EXCERPT PROVIDED:
[Start of Attachment]
With perhaps the most xenophobic president in U.S. history in the White House, put there in large part by sweeping the 40 Texas electoral votes, it should be no surprise that bio-xenophobia is resurging in Texas as an external correlative to xenophobia focused on people.
The zeal to strafe aoudads, Moritz of the Austin American Statesman explained, is motivated by concern that “they’ve crowded out native animals”; that “According to the hunting guide company Outdoors International, the aoudad population in Texas is estimated to have ballooned by 1,800% since 1963”; and that “in recent years aoudad sheep have been known to carry a pneumonia-causing bacteria called Mycoplasma ovipneumoniae that can be spread to commercial sheep and goat herds.”
Aoudads vs. white-tailed deer
Bear in mind that the aoudad rate of population increase over more than 60 years is a fraction of the rate of increase of any suddenly popular exotic pet or dog breed.
If only two aoudads in 1963 had an 1800% rate of population increase for 62 consecutive years, they would still have only 2,232 descendants today.
That is a lot of aoudads, but white-tailed deer are their major native competitor species. Texas hunters kill 430,000 to 500,000 white-tailed deer per year, the most of any state, leaving a relatively stable population of about 5.6 million, according to Texas Parks & Wildlife.
Mycoplasma ovipneumoniae, meanwhile, is bad news, but occurs in nature throughout the Rocky Mountain states, and is spread primarily by domestic sheep, who have for decades repeatedly infected wild bighorn sheep herds.
USDA Wildlife Services budget
While some Texans exulted over the prospect of shooting aoudads from helicopters, others fretted lest Donald Trump administration budget cuts might slow the pace of the USDA Wildlife Services’ Feral Swine Eradication Control Pilot Program, begun in 2018.
This consists of USDA Wildlife Services agents shooting feral hogs from helicopters, wherever sport hunters are deemed to be not killing enough.
Counter to that, “A bipartisan group of senators,” led by John Cornyn, a Texas Republican, “are pushing to take the program nationwide,” Houston Chronicle Washington D.C. correspondent James Osborne reported on May 3, 2025.
“At a time President Donald Trump and Republicans are looking to reduce federal spending, getting agreement on $75 million in new funding [for pig-shooting] could prove a tough sell in Congress,” Osborne wrote. “But Cornyn said he was confident the support was there.”
Feral pigs eat sheep?!
“The U.S. Department of Agriculture, led by Secretary Brooke Rollins — another Texan — declined to comment on whether it supported extending the program,” Osborne mentioned.
And added, “In the Hill Country west of San Antonio, for instance,” exactly where the aoudads are supposedly most concentrated, “wild pigs have taken to eating baby goats and sheep, said Edwards County Judge Shouli Shanklin, a rancher.
“They’ll come in there after the ewes have lambed and eat the offspring,” Shanklin alleged. “The bigger ones, the boars, will eat the adults. And they’ll eat the turkey eggs and the quail and anything that’s ground nesting. They’re just detrimental to everything.”
But Texas hunters are still killing an estimated 100,000 wild turkeys per year, with a bag limit for quail of 15 a day, the highest in the U.S.
And the voracious feral hogs do not seem to be hurting the aoudad population at all.
[End of Attachment]
MATERIAL PROVIDED:
[Start of Attachment]
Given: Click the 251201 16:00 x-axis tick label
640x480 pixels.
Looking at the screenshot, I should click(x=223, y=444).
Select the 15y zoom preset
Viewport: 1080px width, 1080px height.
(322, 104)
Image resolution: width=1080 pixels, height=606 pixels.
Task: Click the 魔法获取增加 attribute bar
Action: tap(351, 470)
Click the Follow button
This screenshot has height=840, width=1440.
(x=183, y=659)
[End of Attachment]
EXPLORE THE MATERIAL:
1 - In the aoudad article, rewrite the passage starting with "Mycoplasma ovipneumoniae, meanwhile, is" and going on through "begun in 2018.", replacing "domestic sheep" with "farmed sheep".
2 - List every person named in the aoudad article.

TASK RESPONSES:
1 -
Mycoplasma ovipneumoniae, meanwhile, is bad news, but occurs in nature throughout the Rocky Mountain states, and is spread primarily by farmed sheep, who have for decades repeatedly infected wild bighorn sheep herds.
USDA Wildlife Services budget
While some Texans exulted over the prospect of shooting aoudads from helicopters, others fretted lest Donald Trump administration budget cuts might slow the pace of the USDA Wildlife Services’ Feral Swine Eradication Control Pilot Program, begun in 2018.

2 -
Moritz
Donald Trump
John Cornyn
James Osborne
Brooke Rollins
Shouli Shanklin